Twitter: poder sem responsabilidade?

Os tweets e as declarações de Musk visam influenciar o actual processo de reenquadramento legal das redes sociais: o que são, para que servem, o que devemos esperar delas e o que não lhes devemos permitir?

O anúncio da compra do Twitter está a causar um vendaval no movimento regulador nos Estados Unidos. A reação da União Europeia reflecte também o receio do impacto que tal aquisição venha a ter no processo disciplinador das plataformas sociais.

Nos últimos tempos, a sensibilização para os perigos da desinformação eleitoral e científica, e do discurso do ódio e extremista nas redes (entre outros mecanismos desestabilizadores da democracia), parecia estar a fazer o seu caminho. Nos Estados Unidos, vislumbravam-se, inclusive, alguns entendimentos entre os partidos democrata e republicano sobre tais matérias. Todavia, a entrada de Elon Musk em cena suspendeu esta tendência, revitalizando o poder negocial do sector e de certos grupos que insistem em opor “liberdade de expressão” e “moderação de conteúdos”, em benefício do seu projeto político.

Numa sucessão de tweets e declarações, o homem mais rico do mundo reenquadrou novamente o tema nos mitos fundadores da Internet e das redes sociais: a neutralidade da web, a liberdade de expressão incondicional e a defesa de um modelo de moderação minimalista. Esta “mitologia” é ciclicamente recuperada. Em 2006, a Google usou-a num momento regulatório nevrálgico para o sector: quando comprou o YouTube, não querendo ser sobrecarregada com as obrigações sociais e legais que se aplicavam às empresas de media, a agora Alphabet liderou uma campanha que instituiu a definição legal das redes sociais como «plataformas». Este paradigma regulatório foi determinante para a definição do seu modelo de negócio: posicionando-as como intermediários neutros (em linha com as autoestradas e telefones), libertou-as de qualquer responsabilidade pelos excessos cometidos pelos seus usuários.

Para manter a ilusão de uma plataforma aberta e livre, mas também para evitar qualquer obrigação legal e cultural, o trabalho de moderação foi constantemente negado e escondido. Mas as plataformas nunca existiram sem moderação, nem na concepção minimalista de Musk, regida exclusivamente pelas leis nacionais. Excluir pornografia, violência ou terrorismo é apenas uma das maneiras pelas quais as plataformas exercem o papel de moderadores. Para além de removerem, filtrarem e suspenderem, as redes fazem recomendações e curadoria.
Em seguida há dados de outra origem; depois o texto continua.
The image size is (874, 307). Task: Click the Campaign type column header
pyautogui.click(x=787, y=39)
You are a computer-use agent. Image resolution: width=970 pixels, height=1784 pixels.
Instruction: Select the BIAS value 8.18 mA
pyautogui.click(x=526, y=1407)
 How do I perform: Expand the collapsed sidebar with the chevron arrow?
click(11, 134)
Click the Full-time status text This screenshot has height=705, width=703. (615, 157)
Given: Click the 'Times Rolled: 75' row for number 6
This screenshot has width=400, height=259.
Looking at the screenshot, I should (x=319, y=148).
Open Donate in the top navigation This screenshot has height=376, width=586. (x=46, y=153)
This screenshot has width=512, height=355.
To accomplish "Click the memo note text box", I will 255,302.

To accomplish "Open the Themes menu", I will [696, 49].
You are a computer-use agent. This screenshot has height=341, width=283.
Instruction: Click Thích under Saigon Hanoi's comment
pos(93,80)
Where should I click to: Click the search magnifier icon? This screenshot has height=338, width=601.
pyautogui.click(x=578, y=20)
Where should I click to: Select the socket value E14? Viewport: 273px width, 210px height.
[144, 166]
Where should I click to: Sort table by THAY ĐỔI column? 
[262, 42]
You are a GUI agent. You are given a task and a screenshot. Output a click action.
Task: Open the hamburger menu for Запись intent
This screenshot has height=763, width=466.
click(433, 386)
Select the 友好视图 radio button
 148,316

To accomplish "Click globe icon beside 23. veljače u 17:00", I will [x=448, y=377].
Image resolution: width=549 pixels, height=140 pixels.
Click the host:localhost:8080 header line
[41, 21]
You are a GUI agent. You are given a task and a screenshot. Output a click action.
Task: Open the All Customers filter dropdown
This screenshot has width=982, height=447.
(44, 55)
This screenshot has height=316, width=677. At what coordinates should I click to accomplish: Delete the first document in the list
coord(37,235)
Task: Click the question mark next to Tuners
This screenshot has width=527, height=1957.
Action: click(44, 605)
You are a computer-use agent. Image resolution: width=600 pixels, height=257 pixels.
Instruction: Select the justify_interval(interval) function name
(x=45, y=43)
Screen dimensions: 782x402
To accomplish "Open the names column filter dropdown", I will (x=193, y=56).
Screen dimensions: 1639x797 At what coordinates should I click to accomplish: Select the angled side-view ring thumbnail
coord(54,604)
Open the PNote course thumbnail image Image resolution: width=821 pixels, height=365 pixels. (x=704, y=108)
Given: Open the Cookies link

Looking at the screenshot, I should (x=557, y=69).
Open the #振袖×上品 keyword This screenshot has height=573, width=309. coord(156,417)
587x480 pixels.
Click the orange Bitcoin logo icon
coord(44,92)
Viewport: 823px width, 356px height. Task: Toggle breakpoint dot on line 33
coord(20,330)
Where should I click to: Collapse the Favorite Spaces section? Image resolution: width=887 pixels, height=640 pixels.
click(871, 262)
O modo como classificam e destacam algoritmicamente certos conteúdos em detrimento de outros mostra como estão sempre a fazer escolhas e que não há posições de neutralidade. Nas redes, não vemos o mundo; vemos um mundo, filtrado pelas plataformas.

Esta assunção está na base das mudanças regulatórias em curso, alicerçadas numa revisão do entendimento colectivo sobre o papel das redes sociais na sociedade: o que são, para que servem, o que devemos esperar delas e o que não lhes deve ser permitido. Isto significa que, paralelamente ao debate legal, decorre um outro, de reflexão e análise. E é à luz deste contexto que importa interpretar os tweets e as declarações de Musk: eles são indissociáveis de uma estratégia discursiva que visa precisamente influenciar o actual processo de reenquadramento legal.

Por outro lado, a força desta vaga regulatória é indissociável da crise reputacional de um sector abalado por muitos escândalos e revelações, a que se vêm somar a perda de credibilidade de Mark Zuckergerg e a ausência de popularidade dos outros CEO das redes sociais. Musk aparece no exacto momento em que o poder negocial destas empresas e de determinados grupos está enfraquecido no espaço público e sem uma liderança galvanizadora. Será coincidência?